The forint recovered from its weakest level in five months after Hungary’s central bank announced measures to reduce distortions in the money market.
The currency pared a decline of as much as 0.5% against the euro to trade 0.2% stronger at 358.83 per euro after the monetary authority said it would start offering foreign-currency liquidity to lenders.
The new facility, which may draw funds from a swap lineestablished with the European Central Bank in July, will provide banks with foreign-currency liquidity and help avoid quarter-end distortions that pushed short term borrowing costs below zero in June.
“The National Bank of Hungary aims to ensure that in these special periods, short-term money market yields adjust to the level of short-term rates deemed optimal,” it said in a statement on its website.
The measures will provide investors with clues on how the central bank is adapting its policy to a dual threat in economic indicators.

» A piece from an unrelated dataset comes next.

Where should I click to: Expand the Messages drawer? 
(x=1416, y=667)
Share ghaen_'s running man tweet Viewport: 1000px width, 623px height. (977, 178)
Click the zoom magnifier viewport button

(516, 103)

Price growth is already at the top of rate setters’ tolerance band and the monetary authority is under pressure to steer the economy out of eastern Europe’s deepest recession in the second quarter.
The foreign-currency liquidity swap will complement a forint-providing facility the central bank has used since 2016 to steer interbank cash volumes and money-market rates.
“The main intention is to achieve a more orderly swap market after the disruptions seen in June, but the measure could also act as a strong-enough trigger to bring some stability for the forint, which has broken loose recently,” said Tunde Miszkuj, the head of money-market trading at Raiffeisen Bank in Budapest. “This may put a limit to further depreciation and prompt a small correction, but a lot will depend on when and to what extent they use the new facility.”